Task statement: Take the entries below and print only the lines from the one with "程式安全 (952, 246)" through the one with "EN FRANÇAIS (331, 2421)", exactly as they stand, both ends included.

Study material:
════════════════════
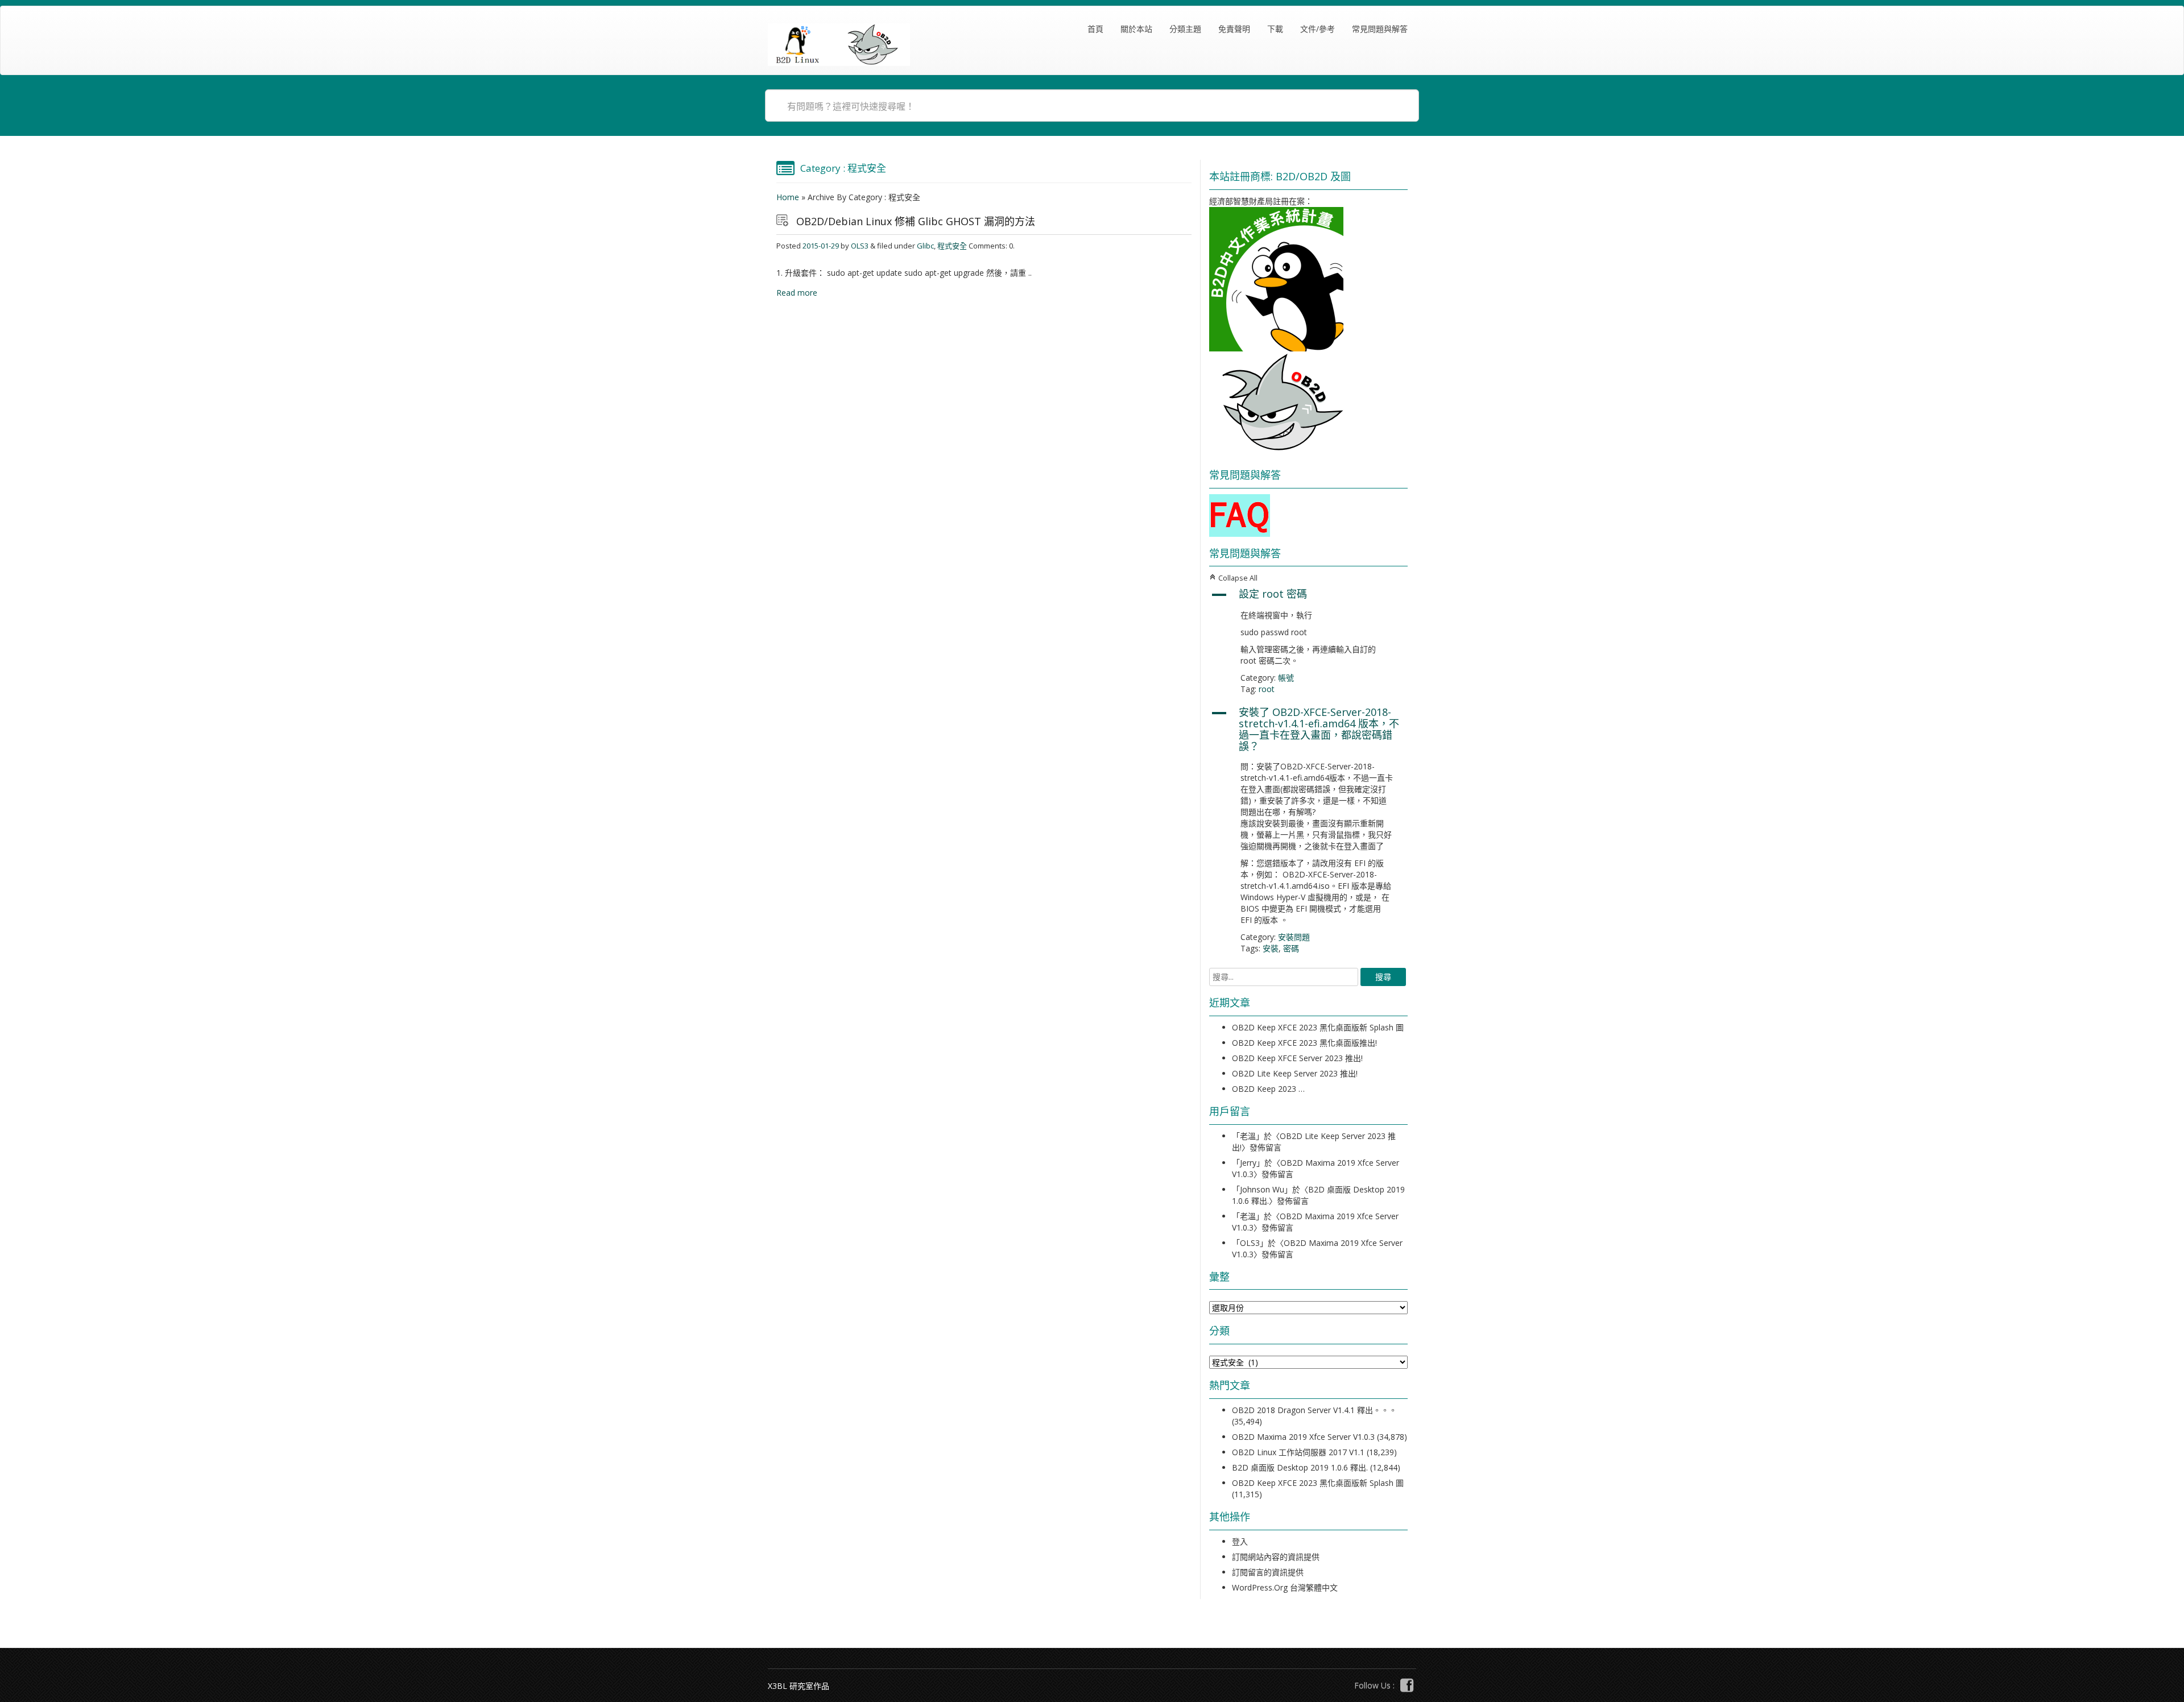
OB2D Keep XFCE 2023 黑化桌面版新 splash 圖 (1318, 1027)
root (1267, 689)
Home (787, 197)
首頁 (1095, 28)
════════════════════
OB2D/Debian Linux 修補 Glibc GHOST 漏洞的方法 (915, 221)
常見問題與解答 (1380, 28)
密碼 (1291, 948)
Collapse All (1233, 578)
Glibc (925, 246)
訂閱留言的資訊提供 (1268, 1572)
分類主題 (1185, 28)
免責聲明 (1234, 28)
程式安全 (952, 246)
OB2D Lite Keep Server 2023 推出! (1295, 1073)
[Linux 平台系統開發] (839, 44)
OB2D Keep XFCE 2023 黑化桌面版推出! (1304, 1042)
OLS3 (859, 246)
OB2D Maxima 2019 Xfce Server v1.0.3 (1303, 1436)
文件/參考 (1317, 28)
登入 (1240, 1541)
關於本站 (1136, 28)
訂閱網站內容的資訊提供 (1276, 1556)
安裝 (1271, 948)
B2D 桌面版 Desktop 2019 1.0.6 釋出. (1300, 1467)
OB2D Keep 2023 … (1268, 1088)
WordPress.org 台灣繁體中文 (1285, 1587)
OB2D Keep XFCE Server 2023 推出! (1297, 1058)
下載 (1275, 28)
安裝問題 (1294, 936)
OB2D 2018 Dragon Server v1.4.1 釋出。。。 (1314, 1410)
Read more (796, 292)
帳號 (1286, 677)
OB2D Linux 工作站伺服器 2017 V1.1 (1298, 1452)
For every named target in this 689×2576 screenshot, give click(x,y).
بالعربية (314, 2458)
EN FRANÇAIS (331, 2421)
════════════════════
Task response:
程式安全 (952, 246)
OB2D Lite Keep Server 2023 推出! (1295, 1073)
[Linux 平台系統開發] (839, 44)
OB2D Keep XFCE 2023 黑化桌面版推出! (1304, 1042)
OLS3 (859, 246)
OB2D Maxima 2019 Xfce Server v1.0.3 (1303, 1436)
文件/參考 (1317, 28)
登入 (1240, 1541)
關於本站 (1136, 28)
訂閱網站內容的資訊提供 (1276, 1556)
安裝 (1271, 948)
B2D 桌面版 Desktop 2019 1.0.6 釋出. (1300, 1467)
OB2D Keep 2023 … (1268, 1088)
WordPress.org 台灣繁體中文 (1285, 1587)
OB2D Keep XFCE Server 2023 推出! (1297, 1058)
下載 (1275, 28)
安裝問題 (1294, 936)
OB2D 2018 Dragon Server v1.4.1 釋出。。。 (1314, 1410)
Read more (796, 292)
帳號 (1286, 677)
OB2D Linux 工作站伺服器 2017 V1.1 (1298, 1452)
For every named target in this 689×2576 screenshot, give click(x,y).
بالعربية (314, 2458)
EN FRANÇAIS (331, 2421)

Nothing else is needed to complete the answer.